### Required actions
1. List each role the passage on diagonality gives for Johann Wolfgang von Goethe.
2. Answer these questions from the passage on diagonality:
(a) Who took the photo of Hearst Tower?
(b) What years does the passage give for Goethe?
(c) Where can examples of diagonality be found, according to the passage?
3. Retype part of the passage on diagonality, beginning at the words "Once the concept" and stopping after "pattern, and structure.".

### Excerpted text

┌────────

Figure 1.1  Hearst Tower, New York. 2003 Sir Norman Foster. Photo: Joel Levinson

Once the concept is understood, the word diagonality is comfortably embraced as an on-the-mark expression referring to a design motif that is both pervasive and culture-shifting. Countless examples of diagonality can be discovered around the world in art museums and on street corners once the mind and the eye are cued to see them. As the German poet, philosopher, and scientist Johann Wolfgang von Goethe (1749-1832) observed, “We see what we know.” Goethe surely meant the obverse as well: We are blind to what has not yet taken residence in our mind. Whether one has learned to see the phenomenon of Diagonality in all its manifestations, those who have actually employed the diagonal motif know that it offers a productive and liberating approach to solving problems in form, pattern, and structure.

└────────

[Recorded data]
┌────────

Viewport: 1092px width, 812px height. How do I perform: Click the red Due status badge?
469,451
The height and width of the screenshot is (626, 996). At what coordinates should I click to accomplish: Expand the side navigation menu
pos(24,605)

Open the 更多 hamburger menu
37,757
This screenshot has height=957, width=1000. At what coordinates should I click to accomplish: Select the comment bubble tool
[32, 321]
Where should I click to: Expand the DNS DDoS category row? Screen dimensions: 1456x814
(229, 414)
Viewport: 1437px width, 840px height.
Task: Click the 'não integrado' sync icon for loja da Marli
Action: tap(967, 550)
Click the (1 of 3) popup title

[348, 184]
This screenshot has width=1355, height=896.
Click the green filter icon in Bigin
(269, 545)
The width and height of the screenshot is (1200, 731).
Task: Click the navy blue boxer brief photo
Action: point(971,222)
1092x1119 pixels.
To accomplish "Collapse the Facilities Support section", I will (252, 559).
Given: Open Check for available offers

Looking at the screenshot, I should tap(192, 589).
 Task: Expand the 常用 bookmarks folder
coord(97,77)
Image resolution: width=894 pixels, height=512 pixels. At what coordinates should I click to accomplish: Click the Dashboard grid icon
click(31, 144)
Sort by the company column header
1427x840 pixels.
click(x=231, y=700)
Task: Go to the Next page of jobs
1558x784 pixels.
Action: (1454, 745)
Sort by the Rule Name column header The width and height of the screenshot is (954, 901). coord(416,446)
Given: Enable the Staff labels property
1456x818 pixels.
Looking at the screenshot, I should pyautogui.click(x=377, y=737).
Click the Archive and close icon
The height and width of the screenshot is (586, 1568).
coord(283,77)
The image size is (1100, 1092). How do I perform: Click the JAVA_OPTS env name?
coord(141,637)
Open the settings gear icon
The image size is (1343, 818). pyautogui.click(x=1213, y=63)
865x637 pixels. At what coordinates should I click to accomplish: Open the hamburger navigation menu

└────────

### Answers by task
1.
Poet
Philosopher
Scientist

2.
(a) Joel Levinson
(b) 1749-1832
(c) In art museums and on street corners around the world

3.
Once the concept is understood, the word diagonality is comfortably embraced as an on-the-mark expression referring to a design motif that is both pervasive and culture-shifting. Countless examples of diagonality can be discovered around the world in art museums and on street corners once the mind and the eye are cued to see them. As the German poet, philosopher, and scientist Johann Wolfgang von Goethe (1749-1832) observed, “We see what we know.” Goethe surely meant the obverse as well: We are blind to what has not yet taken residence in our mind. Whether one has learned to see the phenomenon of Diagonality in all its manifestations, those who have actually employed the diagonal motif know that it offers a productive and liberating approach to solving problems in form, pattern, and structure.